:: Stated exercise ::
Transcribe every one of the items below word for word, line by line.

(Interface element records)
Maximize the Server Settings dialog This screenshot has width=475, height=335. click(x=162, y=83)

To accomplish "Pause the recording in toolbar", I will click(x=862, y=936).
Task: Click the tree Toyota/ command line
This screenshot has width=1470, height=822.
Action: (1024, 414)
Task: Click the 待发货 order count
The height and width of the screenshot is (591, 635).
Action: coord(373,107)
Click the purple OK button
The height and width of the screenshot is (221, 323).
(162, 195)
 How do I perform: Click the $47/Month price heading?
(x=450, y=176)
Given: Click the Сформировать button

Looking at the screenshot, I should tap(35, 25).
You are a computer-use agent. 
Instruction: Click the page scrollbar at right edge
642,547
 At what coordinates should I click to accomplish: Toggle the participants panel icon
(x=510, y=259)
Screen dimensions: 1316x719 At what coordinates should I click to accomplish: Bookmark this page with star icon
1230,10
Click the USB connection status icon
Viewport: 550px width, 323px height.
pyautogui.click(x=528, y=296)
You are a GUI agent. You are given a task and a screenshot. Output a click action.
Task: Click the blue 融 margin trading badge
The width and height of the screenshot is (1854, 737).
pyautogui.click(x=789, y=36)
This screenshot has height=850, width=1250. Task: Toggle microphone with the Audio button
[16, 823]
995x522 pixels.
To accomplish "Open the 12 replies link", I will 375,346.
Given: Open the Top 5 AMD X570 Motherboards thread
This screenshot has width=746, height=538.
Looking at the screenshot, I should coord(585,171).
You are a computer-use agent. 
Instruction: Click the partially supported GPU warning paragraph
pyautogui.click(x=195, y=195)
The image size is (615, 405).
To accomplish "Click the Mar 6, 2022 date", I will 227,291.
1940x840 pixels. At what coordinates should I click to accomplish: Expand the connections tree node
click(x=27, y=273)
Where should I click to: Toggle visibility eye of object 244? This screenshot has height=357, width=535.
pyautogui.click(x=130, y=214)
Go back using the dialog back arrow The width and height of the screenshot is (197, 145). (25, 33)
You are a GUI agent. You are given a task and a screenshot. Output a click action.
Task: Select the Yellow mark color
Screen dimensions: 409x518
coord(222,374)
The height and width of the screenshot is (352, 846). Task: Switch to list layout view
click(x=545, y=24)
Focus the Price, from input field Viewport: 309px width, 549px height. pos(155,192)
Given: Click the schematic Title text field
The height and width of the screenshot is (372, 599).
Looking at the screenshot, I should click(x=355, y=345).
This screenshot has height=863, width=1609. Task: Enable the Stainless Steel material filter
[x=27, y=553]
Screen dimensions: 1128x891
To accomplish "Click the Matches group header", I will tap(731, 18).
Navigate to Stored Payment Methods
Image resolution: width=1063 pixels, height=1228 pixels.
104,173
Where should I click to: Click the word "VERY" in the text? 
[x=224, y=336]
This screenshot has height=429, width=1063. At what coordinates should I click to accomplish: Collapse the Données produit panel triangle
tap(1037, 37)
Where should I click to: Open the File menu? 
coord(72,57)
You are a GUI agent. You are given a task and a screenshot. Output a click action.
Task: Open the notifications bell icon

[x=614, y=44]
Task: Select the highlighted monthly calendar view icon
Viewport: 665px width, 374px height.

:: Result ::
Maximize the Server Settings dialog This screenshot has width=475, height=335. click(x=162, y=83)

To accomplish "Pause the recording in toolbar", I will click(x=862, y=936).
Task: Click the tree Toyota/ command line
This screenshot has width=1470, height=822.
Action: (1024, 414)
Task: Click the 待发货 order count
The height and width of the screenshot is (591, 635).
Action: coord(373,107)
Click the purple OK button
The height and width of the screenshot is (221, 323).
(162, 195)
 How do I perform: Click the $47/Month price heading?
(x=450, y=176)
Given: Click the Сформировать button

Looking at the screenshot, I should tap(35, 25).
You are a computer-use agent. 
Instruction: Click the page scrollbar at right edge
642,547
 At what coordinates should I click to accomplish: Toggle the participants panel icon
(x=510, y=259)
Screen dimensions: 1316x719 At what coordinates should I click to accomplish: Bookmark this page with star icon
1230,10
Click the USB connection status icon
Viewport: 550px width, 323px height.
pyautogui.click(x=528, y=296)
You are a GUI agent. You are given a task and a screenshot. Output a click action.
Task: Click the blue 融 margin trading badge
The width and height of the screenshot is (1854, 737).
pyautogui.click(x=789, y=36)
This screenshot has height=850, width=1250. Task: Toggle microphone with the Audio button
[16, 823]
995x522 pixels.
To accomplish "Open the 12 replies link", I will 375,346.
Given: Open the Top 5 AMD X570 Motherboards thread
This screenshot has width=746, height=538.
Looking at the screenshot, I should coord(585,171).
You are a computer-use agent. 
Instruction: Click the partially supported GPU warning paragraph
pyautogui.click(x=195, y=195)
The image size is (615, 405).
To accomplish "Click the Mar 6, 2022 date", I will 227,291.
1940x840 pixels. At what coordinates should I click to accomplish: Expand the connections tree node
click(x=27, y=273)
Where should I click to: Toggle visibility eye of object 244? This screenshot has height=357, width=535.
pyautogui.click(x=130, y=214)
Go back using the dialog back arrow The width and height of the screenshot is (197, 145). (25, 33)
You are a GUI agent. You are given a task and a screenshot. Output a click action.
Task: Select the Yellow mark color
Screen dimensions: 409x518
coord(222,374)
The height and width of the screenshot is (352, 846). Task: Switch to list layout view
click(x=545, y=24)
Focus the Price, from input field Viewport: 309px width, 549px height. pos(155,192)
Given: Click the schematic Title text field
The height and width of the screenshot is (372, 599).
Looking at the screenshot, I should click(x=355, y=345).
This screenshot has height=863, width=1609. Task: Enable the Stainless Steel material filter
[x=27, y=553]
Screen dimensions: 1128x891
To accomplish "Click the Matches group header", I will tap(731, 18).
Navigate to Stored Payment Methods
Image resolution: width=1063 pixels, height=1228 pixels.
104,173
Where should I click to: Click the word "VERY" in the text? 
[x=224, y=336]
This screenshot has height=429, width=1063. At what coordinates should I click to accomplish: Collapse the Données produit panel triangle
tap(1037, 37)
Where should I click to: Open the File menu? 
coord(72,57)
You are a GUI agent. You are given a task and a screenshot. Output a click action.
Task: Open the notifications bell icon

[x=614, y=44]
Task: Select the highlighted monthly calendar view icon
Viewport: 665px width, 374px height.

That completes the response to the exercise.